Timnas Indonesia Dapat Kabar Buruk soal Timur Kapadze

Pelatih Uzbekistan U-23, Timur Kapadze
Pelatih Uzbekistan U-23, Timur Kapadze

 Harapan Timnas Indonesia untuk merekrut Timur Kapadze sebagai pelatih anyar tampaknya tak akan berjalan mulus. Juru taktik asal Uzbekistan itu ternyata juga masuk radar dua negara lain, yakni Turki dan China.

Kapadze baru saja resmi mundur dari posisinya sebagai asisten pelatih Timnas Uzbekistan pada Selasa, 11 November 2025. Keputusan itu diambil agar dirinya bisa membuka peluang karier baru secara independen.

Sebelumnya, pelatih berusia 44 tahun itu sempat memimpin Uzbekistan pada 2024 dan sukses membawa tim berjuluk The White Wolves lolos ke Piala Dunia 2026. Namun, usai pencapaian tersebut, posisinya digantikan oleh legenda Italia, Fabio Cannavaro. 

Kapadze kemudian turun jabatan menjadi asisten pelatih, sebelum akhirnya memilih mundur setelah hanya sebulan menjabat.

Nama Timur Kapadze kemudian santer dikaitkan dengan kursi pelatih Timnas Indonesia. Bahkan, ia sempat mengaku siap menerima tawaran resmi jika datang dari pihak PSSI.

Namun begitu, Kapadze juga mengungkapkan bahwa Indonesia bukan satu-satunya pihak yang menunjukkan ketertarikan. Beberapa tim dari luar negeri juga sedang menjajaki peluang kerja sama dengannya.

“Saat ini tidak ada tawaran dari tim nasional Kazakhstan. Saya tidak tahu dari mana informasi itu berasal. Mungkin hanya sekadar pembicaraan,” ujar Kapadze kepada Gazeta Uzbekistan.

“Mengenai Indonesia, proses ini sedang dipertimbangkan di sana. Pembahasan juga sedang berlangsung dengan Turki dan Tiongkok.

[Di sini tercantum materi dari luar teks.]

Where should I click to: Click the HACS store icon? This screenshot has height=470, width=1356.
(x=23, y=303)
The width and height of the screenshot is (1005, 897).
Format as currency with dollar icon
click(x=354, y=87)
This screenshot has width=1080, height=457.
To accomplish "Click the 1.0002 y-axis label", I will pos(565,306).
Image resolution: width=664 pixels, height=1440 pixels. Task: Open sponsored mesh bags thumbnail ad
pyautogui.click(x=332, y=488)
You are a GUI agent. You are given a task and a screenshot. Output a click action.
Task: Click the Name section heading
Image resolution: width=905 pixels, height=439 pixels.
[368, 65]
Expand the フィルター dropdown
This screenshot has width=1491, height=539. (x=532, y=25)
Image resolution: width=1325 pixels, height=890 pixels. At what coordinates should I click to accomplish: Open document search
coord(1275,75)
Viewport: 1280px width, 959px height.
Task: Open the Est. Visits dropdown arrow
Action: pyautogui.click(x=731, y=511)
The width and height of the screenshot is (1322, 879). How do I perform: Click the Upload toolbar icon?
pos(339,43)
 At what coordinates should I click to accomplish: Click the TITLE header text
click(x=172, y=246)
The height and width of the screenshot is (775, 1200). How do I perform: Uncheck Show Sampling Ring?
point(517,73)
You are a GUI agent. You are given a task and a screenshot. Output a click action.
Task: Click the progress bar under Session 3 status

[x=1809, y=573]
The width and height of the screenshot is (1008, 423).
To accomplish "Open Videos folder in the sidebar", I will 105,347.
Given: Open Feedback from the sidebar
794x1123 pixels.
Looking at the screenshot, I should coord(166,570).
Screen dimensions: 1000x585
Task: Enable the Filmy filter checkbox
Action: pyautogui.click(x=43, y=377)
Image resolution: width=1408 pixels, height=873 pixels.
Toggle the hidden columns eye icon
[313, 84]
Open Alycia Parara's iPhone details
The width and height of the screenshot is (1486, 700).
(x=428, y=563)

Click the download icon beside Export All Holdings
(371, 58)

Apakah semua ini akan terwujud atau tidak, waktu yang akan menjawab,” lanjutnya.

Ia menegaskan bahwa dirinya belum bisa memastikan langkah berikutnya. “Sulit untuk mengatakan sesuatu yang spesifik saat ini," ucapnya.

"Jika semuanya berjalan lancar, kami akan pergi dan bekerja. Tapi mungkin saya juga tetap di negara asal dan melanjutkan pekerjaan di sini,” tutur Kapadze.

Dengan situasi ini, peluang Indonesia untuk mendapatkan tanda tangan Timur Kapadze masih menggantung. Persaingan dengan negara lain membuat PSSI harus bergerak cepat jika benar-benar ingin menjadikannya nakhoda baru Skuad Garuda.